▶ _What you will do_
Search the entries below for the word "Vegan" and copy each line that has it.

Stored data
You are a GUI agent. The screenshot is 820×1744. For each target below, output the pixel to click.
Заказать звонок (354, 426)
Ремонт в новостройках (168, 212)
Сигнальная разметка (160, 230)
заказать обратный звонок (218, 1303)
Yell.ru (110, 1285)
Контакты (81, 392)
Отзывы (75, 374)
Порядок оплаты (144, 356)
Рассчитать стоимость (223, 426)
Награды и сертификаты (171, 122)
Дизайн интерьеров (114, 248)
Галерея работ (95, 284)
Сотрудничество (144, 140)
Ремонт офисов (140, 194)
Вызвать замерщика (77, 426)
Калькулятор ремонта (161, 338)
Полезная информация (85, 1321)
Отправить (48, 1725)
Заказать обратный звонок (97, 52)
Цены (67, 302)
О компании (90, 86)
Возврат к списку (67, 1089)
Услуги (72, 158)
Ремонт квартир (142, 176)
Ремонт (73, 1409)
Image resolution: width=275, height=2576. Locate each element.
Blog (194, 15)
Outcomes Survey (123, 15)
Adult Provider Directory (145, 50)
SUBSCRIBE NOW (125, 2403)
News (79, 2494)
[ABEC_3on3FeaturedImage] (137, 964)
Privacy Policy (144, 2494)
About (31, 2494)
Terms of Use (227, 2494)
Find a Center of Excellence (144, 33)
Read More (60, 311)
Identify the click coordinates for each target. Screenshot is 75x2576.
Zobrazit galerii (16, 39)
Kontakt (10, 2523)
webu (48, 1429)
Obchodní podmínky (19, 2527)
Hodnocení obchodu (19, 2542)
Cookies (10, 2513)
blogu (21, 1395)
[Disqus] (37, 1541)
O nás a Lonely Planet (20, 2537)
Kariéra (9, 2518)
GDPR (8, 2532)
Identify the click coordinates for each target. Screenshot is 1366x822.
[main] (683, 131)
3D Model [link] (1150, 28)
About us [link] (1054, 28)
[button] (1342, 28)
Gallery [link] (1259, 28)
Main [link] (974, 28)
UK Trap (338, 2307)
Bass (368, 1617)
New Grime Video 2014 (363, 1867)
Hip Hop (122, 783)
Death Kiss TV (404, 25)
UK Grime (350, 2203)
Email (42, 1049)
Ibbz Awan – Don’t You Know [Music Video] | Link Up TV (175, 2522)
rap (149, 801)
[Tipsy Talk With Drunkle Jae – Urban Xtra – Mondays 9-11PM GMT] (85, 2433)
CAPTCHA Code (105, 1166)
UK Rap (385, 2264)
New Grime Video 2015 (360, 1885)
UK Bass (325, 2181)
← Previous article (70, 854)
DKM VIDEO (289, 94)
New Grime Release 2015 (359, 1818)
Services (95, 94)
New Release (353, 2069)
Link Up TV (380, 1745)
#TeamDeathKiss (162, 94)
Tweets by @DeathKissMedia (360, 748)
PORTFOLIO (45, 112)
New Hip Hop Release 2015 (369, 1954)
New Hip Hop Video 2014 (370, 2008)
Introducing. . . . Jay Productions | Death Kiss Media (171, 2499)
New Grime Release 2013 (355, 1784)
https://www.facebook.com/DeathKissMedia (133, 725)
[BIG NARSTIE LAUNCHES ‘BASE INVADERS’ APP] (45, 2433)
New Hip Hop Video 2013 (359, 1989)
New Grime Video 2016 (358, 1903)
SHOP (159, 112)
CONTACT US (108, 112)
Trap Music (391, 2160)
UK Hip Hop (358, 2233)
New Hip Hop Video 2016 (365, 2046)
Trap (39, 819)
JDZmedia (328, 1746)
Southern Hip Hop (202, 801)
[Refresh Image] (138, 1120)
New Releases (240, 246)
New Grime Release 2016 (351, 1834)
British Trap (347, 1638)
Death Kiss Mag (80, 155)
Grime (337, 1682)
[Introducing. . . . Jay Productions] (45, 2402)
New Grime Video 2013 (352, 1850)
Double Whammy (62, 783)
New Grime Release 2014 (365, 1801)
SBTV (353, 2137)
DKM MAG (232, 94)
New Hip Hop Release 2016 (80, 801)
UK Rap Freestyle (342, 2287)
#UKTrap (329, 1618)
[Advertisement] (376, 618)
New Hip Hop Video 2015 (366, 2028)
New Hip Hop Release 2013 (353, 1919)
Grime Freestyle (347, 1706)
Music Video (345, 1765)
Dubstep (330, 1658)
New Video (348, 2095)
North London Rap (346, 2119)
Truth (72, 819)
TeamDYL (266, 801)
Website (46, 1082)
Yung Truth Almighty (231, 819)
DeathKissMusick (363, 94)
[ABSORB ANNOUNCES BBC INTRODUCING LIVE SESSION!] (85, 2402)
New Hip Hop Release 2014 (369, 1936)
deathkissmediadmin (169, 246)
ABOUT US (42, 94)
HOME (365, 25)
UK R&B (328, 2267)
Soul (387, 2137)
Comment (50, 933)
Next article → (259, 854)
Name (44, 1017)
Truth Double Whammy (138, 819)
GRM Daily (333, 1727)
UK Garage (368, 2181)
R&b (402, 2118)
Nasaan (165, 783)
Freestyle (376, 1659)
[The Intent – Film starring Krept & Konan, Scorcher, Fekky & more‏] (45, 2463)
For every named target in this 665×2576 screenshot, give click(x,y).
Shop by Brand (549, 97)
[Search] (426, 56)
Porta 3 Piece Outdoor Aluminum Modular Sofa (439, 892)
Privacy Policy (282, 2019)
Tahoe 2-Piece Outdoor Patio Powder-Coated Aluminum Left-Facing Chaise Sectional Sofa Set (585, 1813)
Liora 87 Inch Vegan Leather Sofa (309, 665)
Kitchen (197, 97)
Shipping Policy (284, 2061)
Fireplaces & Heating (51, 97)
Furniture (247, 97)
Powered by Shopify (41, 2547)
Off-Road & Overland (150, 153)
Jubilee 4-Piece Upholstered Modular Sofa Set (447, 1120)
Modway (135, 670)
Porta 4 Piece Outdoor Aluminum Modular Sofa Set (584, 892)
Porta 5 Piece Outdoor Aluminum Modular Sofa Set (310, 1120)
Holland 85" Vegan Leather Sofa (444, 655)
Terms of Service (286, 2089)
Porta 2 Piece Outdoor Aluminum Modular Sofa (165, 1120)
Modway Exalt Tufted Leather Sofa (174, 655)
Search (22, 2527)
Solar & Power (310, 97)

▶ _Response area_
Liora 87 Inch Vegan Leather Sofa (309, 665)
Holland 85" Vegan Leather Sofa (444, 655)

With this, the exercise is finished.